Before the pandemic, military spouse unemployment was 22%. Since the pandemic, it's expected to rise to 35%.
Sue eventually found a job working at a military-focused nonprofit, and it helped her get the experience she needed to create her own dedicated military spouse program. She wrote a book and started saving up enough money to start the National Military Spouse Network (NMSN), which she founded in 2010 as the first organization of its kind.
"I founded the NMSN to help professional military spouses develop flexible careers they could perform from any location."
"Over the years, the program has expanded to include a free digital magazine, professional development events, drafting annual White Papers and organizing national and local advocacy to address the issues of most concern to the professional military spouse community," she says.
Not only was NMSN's mission important to Sue on a personal level she also saw it as part of something bigger than herself.
"Gone are the days when families can thrive on one salary. Like everyone else, most military families rely on two salaries to make ends meet. If a military spouse wants or needs to work, they should be able to," she says.
"When less than one percent of our population serves in the military," she continues, "we need to be able to not only recruit the best and the brightest but also retain them."

Dataset excerpts
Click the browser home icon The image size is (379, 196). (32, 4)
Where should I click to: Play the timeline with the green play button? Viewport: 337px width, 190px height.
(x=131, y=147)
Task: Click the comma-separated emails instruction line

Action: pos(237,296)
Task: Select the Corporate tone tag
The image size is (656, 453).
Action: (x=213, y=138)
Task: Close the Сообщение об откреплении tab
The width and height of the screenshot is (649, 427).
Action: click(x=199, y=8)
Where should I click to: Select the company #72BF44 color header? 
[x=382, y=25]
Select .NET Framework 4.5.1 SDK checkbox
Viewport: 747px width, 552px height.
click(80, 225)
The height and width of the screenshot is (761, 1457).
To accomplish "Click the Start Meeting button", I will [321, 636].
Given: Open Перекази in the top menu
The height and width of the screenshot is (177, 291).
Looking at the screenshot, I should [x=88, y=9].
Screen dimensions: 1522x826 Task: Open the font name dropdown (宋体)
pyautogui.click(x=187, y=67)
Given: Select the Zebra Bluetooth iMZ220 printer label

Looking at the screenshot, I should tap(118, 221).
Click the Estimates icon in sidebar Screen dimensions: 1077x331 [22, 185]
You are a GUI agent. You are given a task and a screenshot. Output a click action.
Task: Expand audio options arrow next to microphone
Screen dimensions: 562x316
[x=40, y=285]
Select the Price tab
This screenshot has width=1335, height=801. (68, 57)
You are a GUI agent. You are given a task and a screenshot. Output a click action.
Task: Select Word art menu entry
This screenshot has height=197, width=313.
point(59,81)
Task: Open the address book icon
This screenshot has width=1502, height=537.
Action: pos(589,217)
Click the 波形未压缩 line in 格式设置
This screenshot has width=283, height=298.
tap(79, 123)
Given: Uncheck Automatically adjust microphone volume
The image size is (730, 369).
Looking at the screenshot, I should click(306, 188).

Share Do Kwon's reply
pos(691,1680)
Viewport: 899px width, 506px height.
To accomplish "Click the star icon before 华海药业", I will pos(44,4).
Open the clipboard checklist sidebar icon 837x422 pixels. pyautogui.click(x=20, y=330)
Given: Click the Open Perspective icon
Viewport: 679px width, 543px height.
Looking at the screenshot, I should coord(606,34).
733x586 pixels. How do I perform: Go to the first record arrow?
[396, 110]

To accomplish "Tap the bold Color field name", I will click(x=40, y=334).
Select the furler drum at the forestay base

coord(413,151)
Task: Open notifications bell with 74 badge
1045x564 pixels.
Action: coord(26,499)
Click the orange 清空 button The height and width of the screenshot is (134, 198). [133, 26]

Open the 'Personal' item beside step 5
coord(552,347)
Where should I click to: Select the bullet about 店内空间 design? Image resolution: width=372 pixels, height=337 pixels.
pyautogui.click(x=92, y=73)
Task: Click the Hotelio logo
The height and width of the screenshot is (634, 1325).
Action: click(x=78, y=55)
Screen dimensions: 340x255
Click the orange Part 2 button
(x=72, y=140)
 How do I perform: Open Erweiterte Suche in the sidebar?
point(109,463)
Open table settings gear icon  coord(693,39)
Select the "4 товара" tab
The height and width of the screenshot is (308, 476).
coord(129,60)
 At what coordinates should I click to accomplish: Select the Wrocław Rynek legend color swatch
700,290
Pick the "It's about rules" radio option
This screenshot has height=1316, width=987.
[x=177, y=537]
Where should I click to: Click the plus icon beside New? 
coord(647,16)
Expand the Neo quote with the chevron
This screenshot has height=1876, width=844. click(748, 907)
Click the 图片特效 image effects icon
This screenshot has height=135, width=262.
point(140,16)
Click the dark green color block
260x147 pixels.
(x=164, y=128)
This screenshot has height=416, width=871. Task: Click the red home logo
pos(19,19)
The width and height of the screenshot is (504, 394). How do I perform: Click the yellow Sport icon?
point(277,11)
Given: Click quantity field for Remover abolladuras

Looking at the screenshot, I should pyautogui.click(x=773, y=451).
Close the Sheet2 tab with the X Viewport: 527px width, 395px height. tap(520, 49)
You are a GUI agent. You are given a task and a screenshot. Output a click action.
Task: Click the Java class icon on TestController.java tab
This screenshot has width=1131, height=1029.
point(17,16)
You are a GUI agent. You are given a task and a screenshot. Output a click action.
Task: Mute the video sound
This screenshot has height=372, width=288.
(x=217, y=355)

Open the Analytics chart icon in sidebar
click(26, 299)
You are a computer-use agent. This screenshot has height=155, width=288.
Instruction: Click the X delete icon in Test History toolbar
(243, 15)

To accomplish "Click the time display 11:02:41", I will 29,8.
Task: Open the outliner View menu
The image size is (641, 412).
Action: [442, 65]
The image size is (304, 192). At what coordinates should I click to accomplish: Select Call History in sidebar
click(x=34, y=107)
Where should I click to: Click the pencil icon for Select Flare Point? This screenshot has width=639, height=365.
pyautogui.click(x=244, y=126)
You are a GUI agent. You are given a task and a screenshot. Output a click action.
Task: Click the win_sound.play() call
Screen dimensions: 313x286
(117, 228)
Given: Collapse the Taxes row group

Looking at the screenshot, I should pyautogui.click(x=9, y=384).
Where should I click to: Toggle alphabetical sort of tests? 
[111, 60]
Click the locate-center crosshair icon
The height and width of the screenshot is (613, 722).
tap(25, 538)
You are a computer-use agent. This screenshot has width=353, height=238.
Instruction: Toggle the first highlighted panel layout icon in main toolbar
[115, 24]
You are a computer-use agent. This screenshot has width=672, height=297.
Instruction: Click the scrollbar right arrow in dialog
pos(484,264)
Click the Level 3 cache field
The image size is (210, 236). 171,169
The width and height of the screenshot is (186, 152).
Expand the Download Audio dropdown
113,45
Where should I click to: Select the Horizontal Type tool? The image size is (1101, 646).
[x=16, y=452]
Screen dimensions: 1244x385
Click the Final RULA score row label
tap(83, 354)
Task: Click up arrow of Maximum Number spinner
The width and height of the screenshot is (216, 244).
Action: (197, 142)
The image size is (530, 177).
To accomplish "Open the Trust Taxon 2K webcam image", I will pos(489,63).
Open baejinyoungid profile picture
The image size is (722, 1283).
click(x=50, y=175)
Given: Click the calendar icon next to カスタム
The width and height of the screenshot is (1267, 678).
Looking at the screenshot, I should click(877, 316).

# What the task requires
Could you copy the passage about the National Military Spouse Network word for word, from "Before the pandemic, military" up to and including "of its kind."? You won't need the data for anything here.

# Answer to the problem
Before the pandemic, military spouse unemployment was 22%. Since the pandemic, it's expected to rise to 35%.
Sue eventually found a job working at a military-focused nonprofit, and it helped her get the experience she needed to create her own dedicated military spouse program. She wrote a book and started saving up enough money to start the National Military Spouse Network (NMSN), which she founded in 2010 as the first organization of its kind.